Hillis F. MATHES, Appellant, v. CITY OF OMAHA, a municipal corporation, and the City of Omaha Personnel Board, an administrative tribunal, Appellees.

No. S-96-377.

Decided: March 27, 1998

WHITE, C.J., and CAPORALE, WRIGHT, GERRARD, STEPHAN, and McCORMACK, JJ. Steven J. Riekes, P.C., for Marks Clare & Richards, Omaha, for appellant. Kent N. Whinnery, Deputy Omaha City Attorney, for appellees.


The plaintiff in error and appellant, Hillis F. Mathes, challenges the district court's affirmance of the decision of the  defendant-appellee City of Omaha Personnel Board, which upheld Mathes' dismissal from the employment of the police division of the defendant-appellee City of Omaha.   In his appeal to the Nebraska Court of Appeals, Mathes asserted that the district court erred in failing to find that the board wrongly and prejudicially received the testimony of a polygraph examiner.   Under our authority to regulate the caseloads of the Court of Appeals and this court, we, on our own motion, removed the matter to our docket.   We affirm.


 We have at times declared that where it appears in an error proceeding that an administrative agency of a municipal government has acted within its jurisdiction and there is some competent evidence to sustain its findings and order, the order of the agency will be affirmed.  Hammann v. City of Omaha, 227 Neb. 285, 417 N.W.2d 323 (1987);  Matula v. City of Omaha, 223 Neb. 421, 390 N.W.2d 500 (1986).   We have also written that in an error proceeding involving the decision of an administrative agency, both the district court and this court review the record to determine whether the agency acted within its jurisdiction and whether there is relevant evidence to support the decision.   Olson v. City of Omaha, 232 Neb. 428, 441 N.W.2d 149 (1989);  Wadman v. City of Omaha, 231 Neb. 819, 438 N.W.2d 749 (1989);  Trolson v. Board of Ed. of Sch. Dist. of Blair, 229 Neb. 37, 424 N.W.2d 881 (1988).

Supplied information

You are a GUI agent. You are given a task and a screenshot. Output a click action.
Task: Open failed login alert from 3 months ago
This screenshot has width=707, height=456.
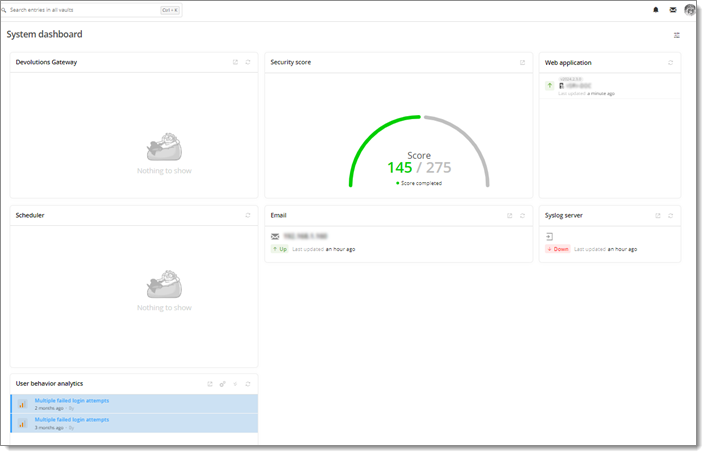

List of tasks
(A) Quote the Mathes v. City of Omaha opinion, starting with "Decided: March 27, 1998" and going on through "docket.   We affirm.".
(B) Write the next part of the Mathes v. City of Omaha opinion, picking up after its final sentence.

The replies
(A)
Decided: March 27, 1998

WHITE, C.J., and CAPORALE, WRIGHT, GERRARD, STEPHAN, and McCORMACK, JJ. Steven J. Riekes, P.C., for Marks Clare & Richards, Omaha, for appellant. Kent N. Whinnery, Deputy Omaha City Attorney, for appellees.


The plaintiff in error and appellant, Hillis F. Mathes, challenges the district court's affirmance of the decision of the  defendant-appellee City of Omaha Personnel Board, which upheld Mathes' dismissal from the employment of the police division of the defendant-appellee City of Omaha.   In his appeal to the Nebraska Court of Appeals, Mathes asserted that the district court erred in failing to find that the board wrongly and prejudicially received the testimony of a polygraph examiner.   Under our authority to regulate the caseloads of the Court of Appeals and this court, we, on our own motion, removed the matter to our docket.   We affirm.

(B)
 We have defined “competent evidence” to be that which is admissible and relevant on the point in issue or, stated another way, admissible and tending to establish a fact in issue.   See, Hammann, supra;  Shepherd v. City of Omaha, 194 Neb. 813, 235 N.W.2d 873 (1975).   “Relevant evidence” is defined as that evidence which has any tendency to make the existence of any fact that is of consequence to the determination of an action more probable or less probable than it would be without the evidence.   Neb. Evid. R. 401, Neb.Rev.Stat. § 27-401 (Reissue 1995);  State v. Thieszen, 252 Neb. 208, 560 N.W.2d 800 (1997);  Menkens v. Finley, 251 Neb. 84, 555 N.W.2d 47 (1996).   Because relevant evidence might nonetheless be inadmissible, as for example, relevant hearsay evidence, the scope of review is better stated in terms of the existence of competent evidence.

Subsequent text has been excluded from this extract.